**WHAT YOU NEED TO DO:**
a - Below is a listing for the study on 4-OI and MIN6 cells. List every affiliation it gives for the authors.
b - In the listing below for the study on 4-OI and MIN6 cells, which journal published the study, and on what date?

1. Academic Validation
  2. 4-OI Protects MIN6 Cells from Oxidative Stress Injury by Reducing LDHA-Mediated ROS Generation

4-OI Protects MIN6 Cells from Oxidative Stress Injury by Reducing LDHA-Mediated ROS Generation

  • Biomolecules. 2022 Sep 4;12(9):1236. doi: 10.3390/biom12091236.
Jianmin Wu 1 2 Xingshi Gu 1 2 Juan Zhang 1 2 Ze Mi 1 2 Zhenhu He 1 2 Yuqian Dong 1 2 Wu Ge 1 2 Kedar Ghimire 3 Pengfei Rong 1 2 Wei Wang 1 2 Xiaoqian Ma 1 2
Affiliations

Affiliations

  • 1 Institute for Cell Transplantation and Gene Therapy, The 3rd Xiangya Hospital of Central South University, Changsha 410000, China.
  • 2 Engineering and Technology Research Center for Xenotransplantation of Human Province, Changsha 410000, China.
  • 3 Centre for Transplant and Renal Research (CTRR), Westmead Institute for Medical Research, The University of Sydney, Sydney 2145, NSW, Australia.

**THE DATA:**

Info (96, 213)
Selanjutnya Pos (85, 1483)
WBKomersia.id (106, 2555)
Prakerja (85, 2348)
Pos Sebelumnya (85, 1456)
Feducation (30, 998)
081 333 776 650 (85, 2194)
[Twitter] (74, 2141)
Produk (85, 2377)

**RESPONSE LIST:**
a -
1. Institute for Cell Transplantation and Gene Therapy, The 3rd Xiangya Hospital of Central South University, Changsha 410000, China.
2. Engineering and Technology Research Center for Xenotransplantation of Human Province, Changsha 410000, China.
3. Centre for Transplant and Renal Research (CTRR), Westmead Institute for Medical Research, The University of Sydney, Sydney 2145, NSW, Australia.

b - Biomolecules, on September 4, 2022.